Aim of the task =>
How many lines in the items below contain the word "width"? Reply with the number alone.

Data to use =>
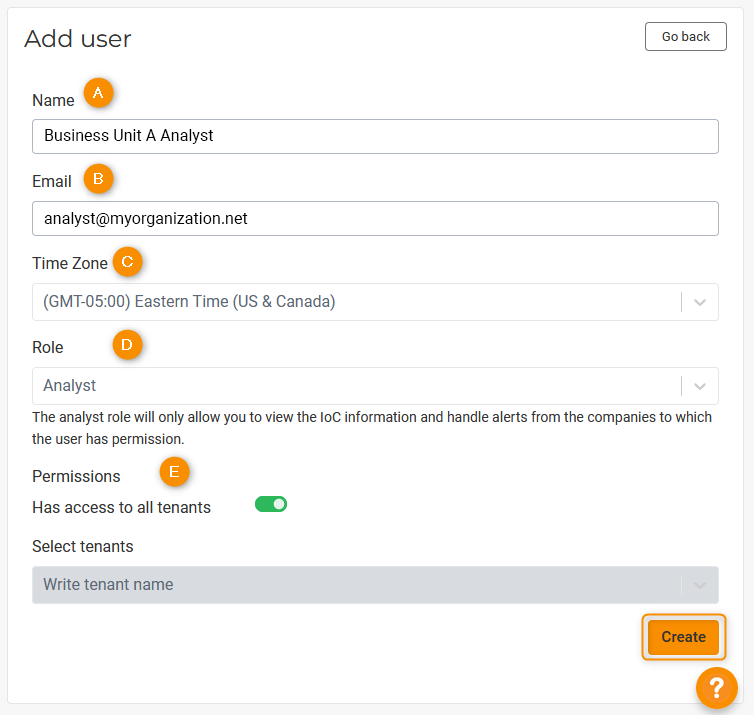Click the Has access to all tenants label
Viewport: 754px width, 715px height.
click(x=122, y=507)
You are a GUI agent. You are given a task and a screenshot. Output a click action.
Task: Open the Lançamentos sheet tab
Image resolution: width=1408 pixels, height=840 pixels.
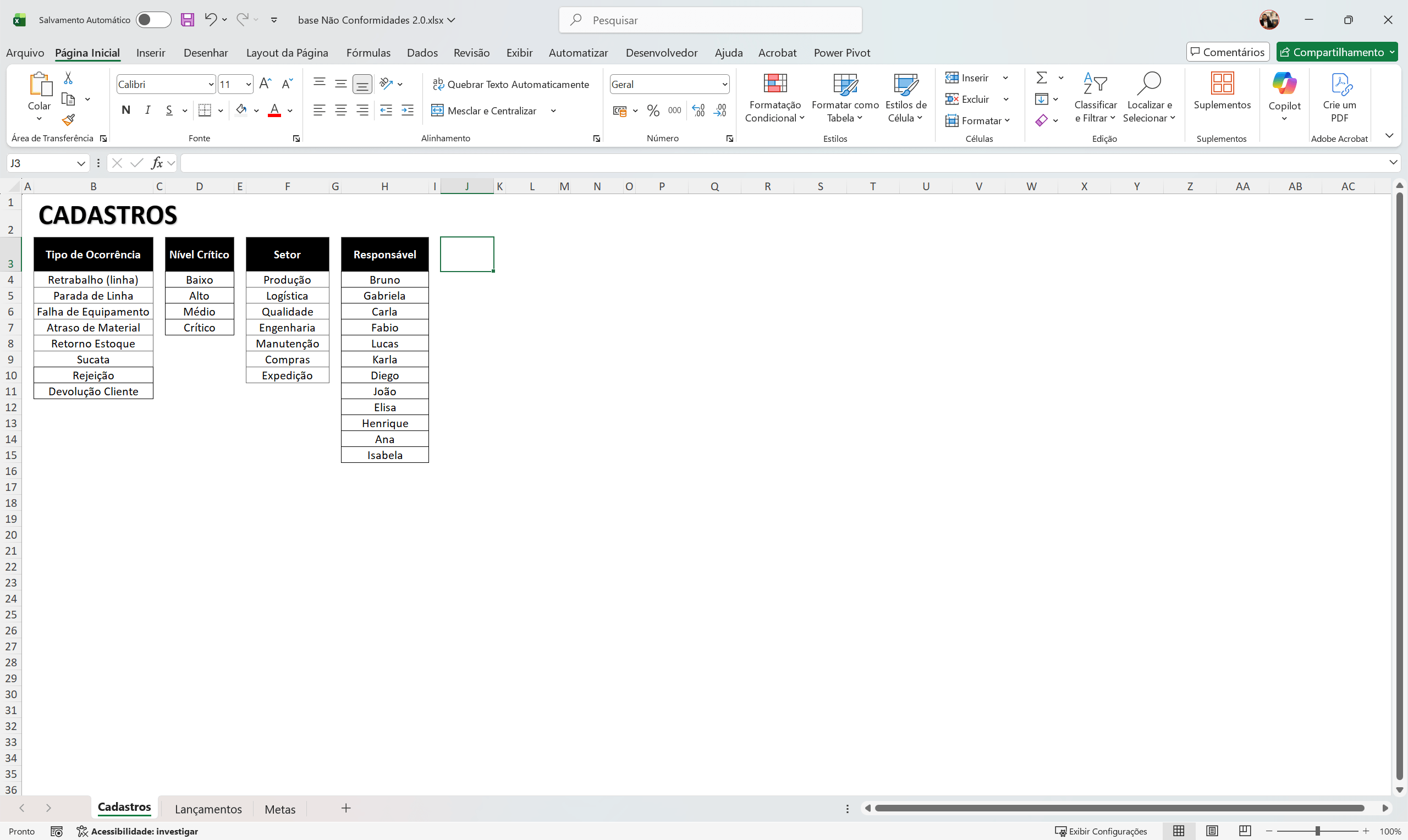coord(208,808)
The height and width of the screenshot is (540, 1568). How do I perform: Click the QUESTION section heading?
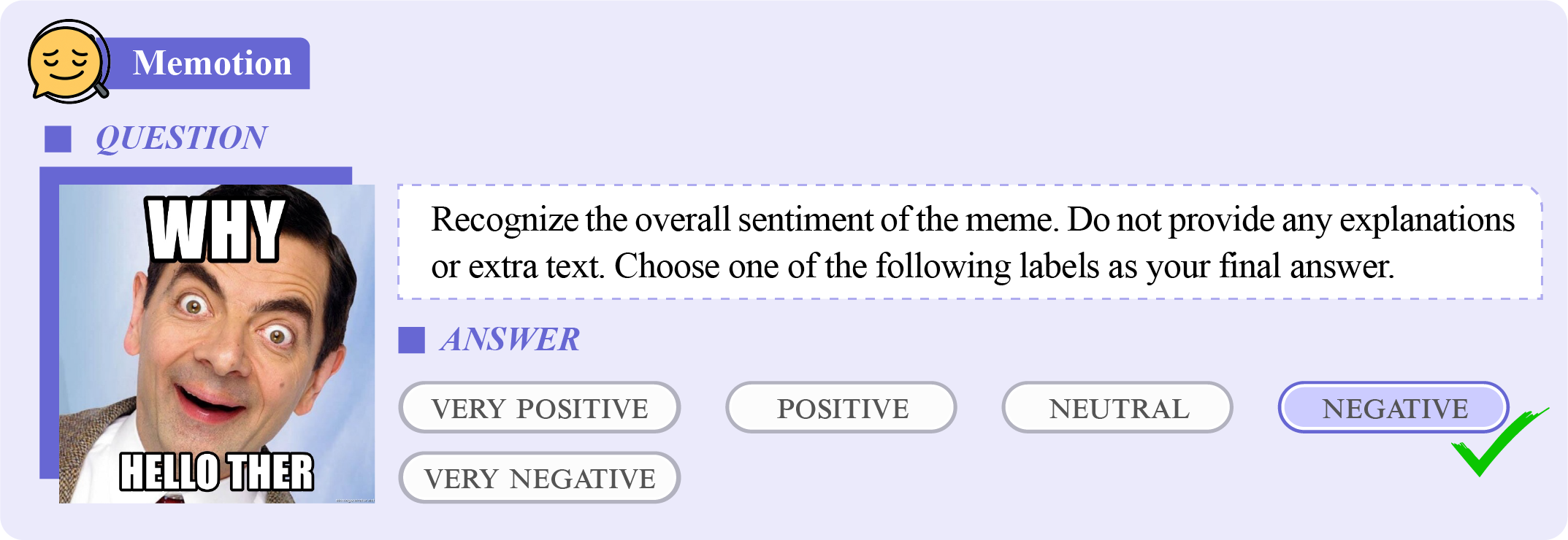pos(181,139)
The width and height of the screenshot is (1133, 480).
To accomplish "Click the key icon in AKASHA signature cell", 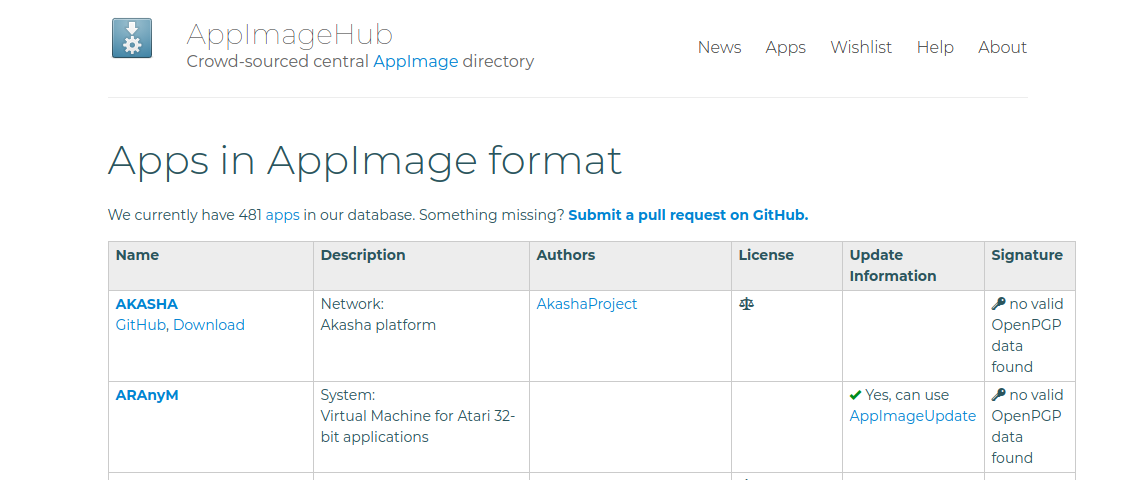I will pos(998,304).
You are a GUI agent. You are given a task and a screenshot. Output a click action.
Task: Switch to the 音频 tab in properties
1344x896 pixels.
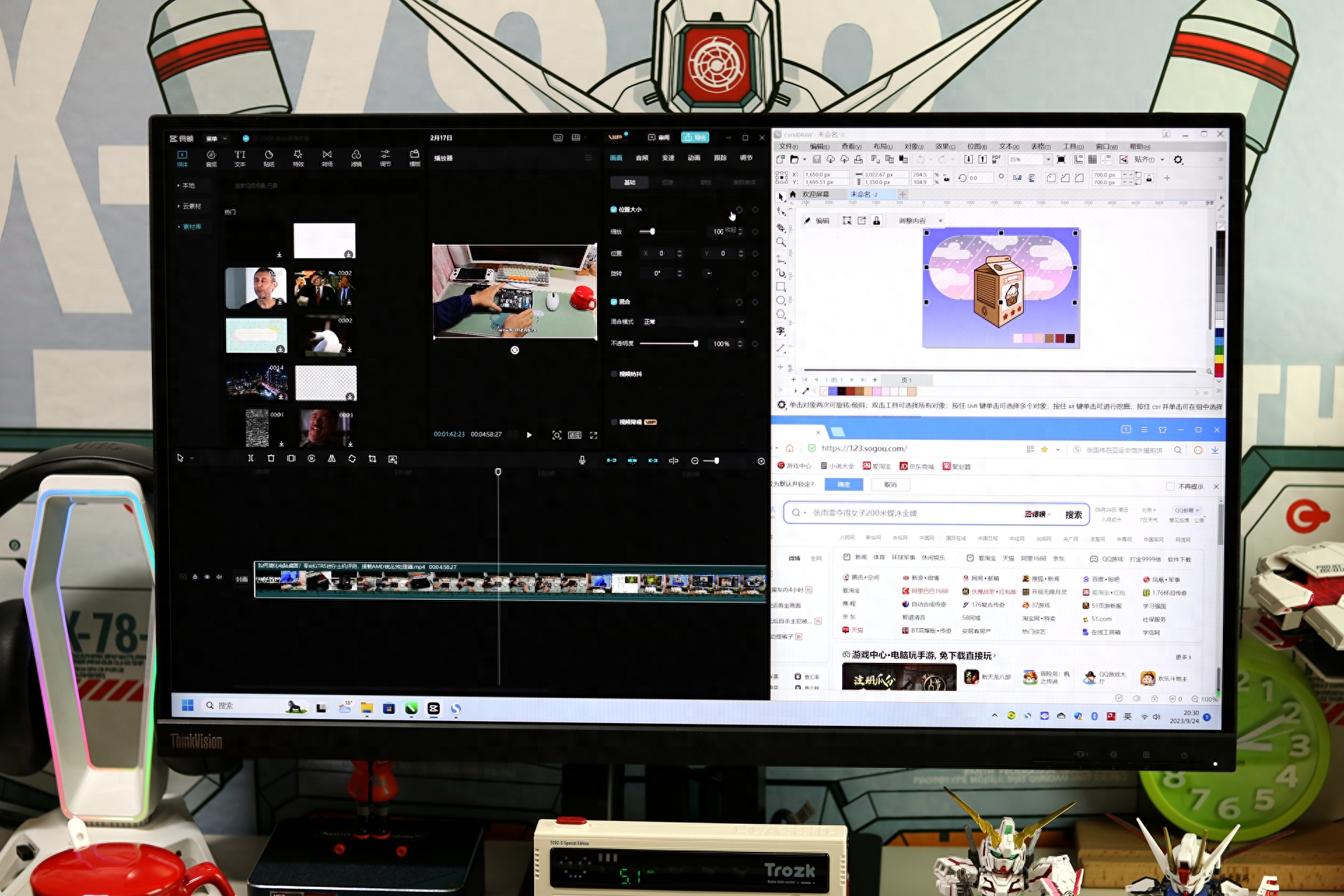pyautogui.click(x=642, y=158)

Response =>
4